In 1941 they started Cementos de Chihuaha and Papelera de Chihuahua. By 1945, Eloy Vallina and a group of Chihuahuan capitalist bought the Northeast Railroad and the concession to the surrounding forests.

For decades, environmental groups, and indigenous rights groups, denounced the super-exploitation of the forest by the Celulosa as well as the contamination of the Laguna de Bustillos, while the authorities completely ignored them.

Slowly, the Chihuahuan forest stopped being “one of the richest in the world.”

In 1955, to consolidate their business based on extracting wood from the forest, they began the Plywood Ponderosa of Mexico lumber mill.

In 1956, the Grupo Chihuahua cquires from Ericsson and ITT, the telephone company, the Sistema Telefonico Nacional.

In 1960, Eloy S. Vallina died and left his son Eloy Vallina Lagüera in charge of the business.

In the early 80s, the Grupo Chihuahua was hit from two side: on one side the nationalization of the banks and on the other, the extreme opening of the economy. Multibanco Comermex was nationalized and their lumber business was damaged by foreign competitors provoking the fall of the Ponderosa Industrial and the closing down of the Celulosa de Chihuahua.
To rebound from these setbacks, the Vallina family began its incursion into the maquiladora industry and in businesses along the southwestern part of the U.S.

Relationship between Politics and Business

The heir of the Vallina fortune always takes heavy risks: Recently he sponsored a fundraiser dinner for the current presidential candidate Roberto Madrazo in the home of Federico de la Vega in Juárez. Before that, he sponsored a dinner for president Vicente Fox in his ranch in the state’s capital.

The former governor of Veracruz, Miguel Alemen, who ran for the presidency in the 90s, owns stock in Accel. He is a member of the board of directors of Accel.

Vallina and Aleman have been good friends and business partners for many years. They were both part of the celebrated fundraising dinner in 1993 where the “charola” (tray) was passed around among the most powerful businessmen of the country to finance the PRI with an individual contribution of 25 million U.S. dollars.

His partner in the New York Stockmarket in the Elamex maquiladora consortium is Federico Barrio Terrazaas, brother of the ex-governor Francisco Barrio. They make products for the telecommunication, automobile, aeronautical, computer and medical supplies industries for clients such as General Motors, Polaroid and General Electric.
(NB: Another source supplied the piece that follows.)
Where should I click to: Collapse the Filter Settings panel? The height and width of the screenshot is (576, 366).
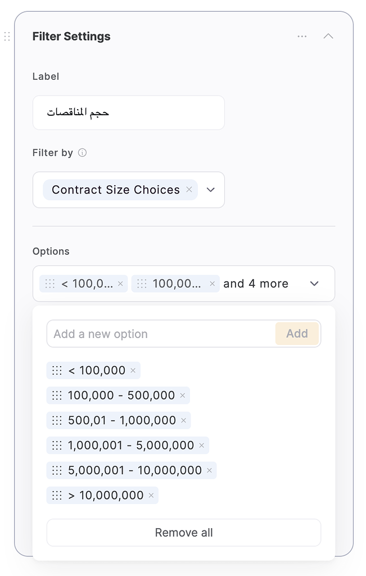328,37
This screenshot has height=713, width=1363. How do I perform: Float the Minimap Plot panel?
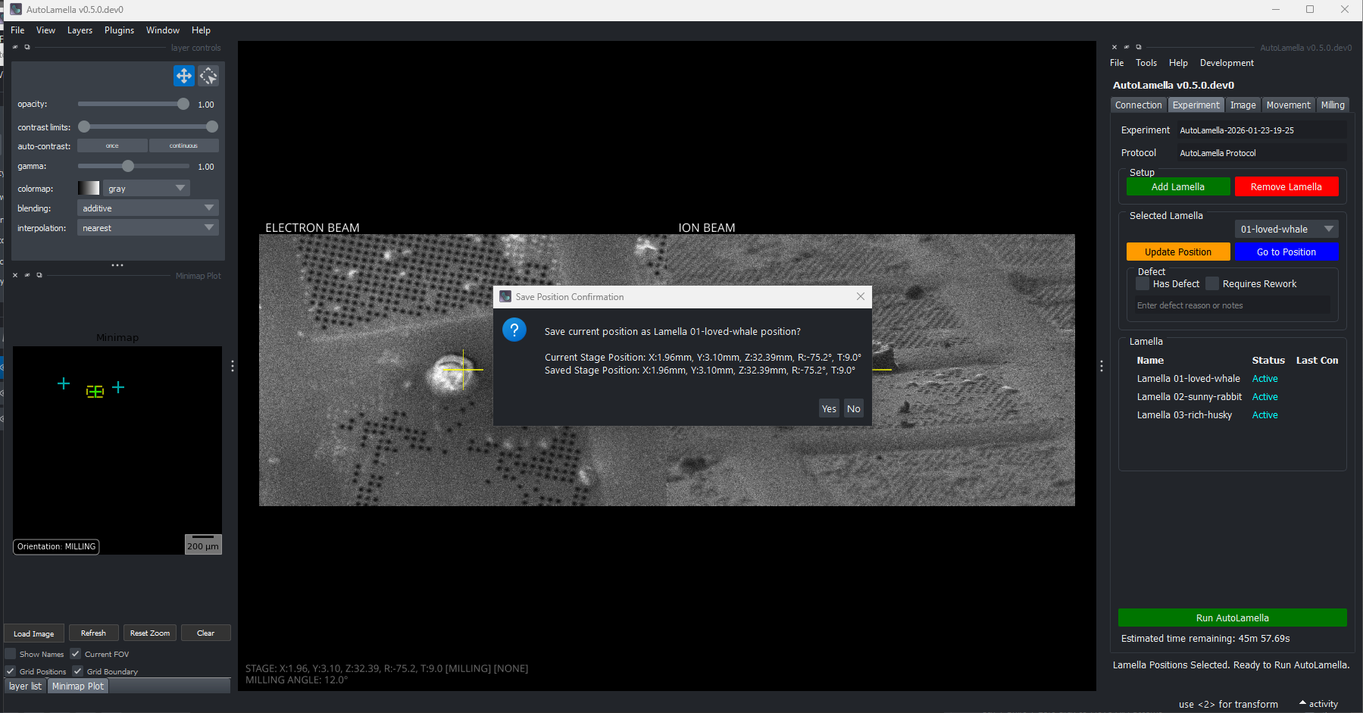pyautogui.click(x=39, y=275)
The political relations of Eloy S. Vallina Laguera extend toward the United States where the former governor of New Mexico, Gary Johnson, encouraged developers such as Santa Teresa founder Charles Crowder to support the Cihuahuan potentate.  Also the New Mexican developers, Chrisopher O. Lyons, of Fairfax Proerties of Santa Fe and Michael S. Mattioli, an agent of the Santa Teresa Real Estate Development corporation, publicly supporty the decision by governor Patricio Martinez to open the Samalayca-San Jeronimo highway as well as the investments promoted by Vallina for the industrial city of the future.

In December 2004, Eloy Vallina joined the Board of directors of the Verde Group, a corporation that was created to bring about, economically and politically, the creation of the binational city: Jeronimo-Santa Teresa.
The purchase of the territorial reserves of San Jeronimo of 20,000 hectares was always under the suspicion of illegality. Eloy Vallina could always count on the full support of the former delegate to the Secretaria of la Reforma Agraria in Chihuahua, Jaime Mariscal Orozco, who left the state under the accusation of involvement in various corruption schemes.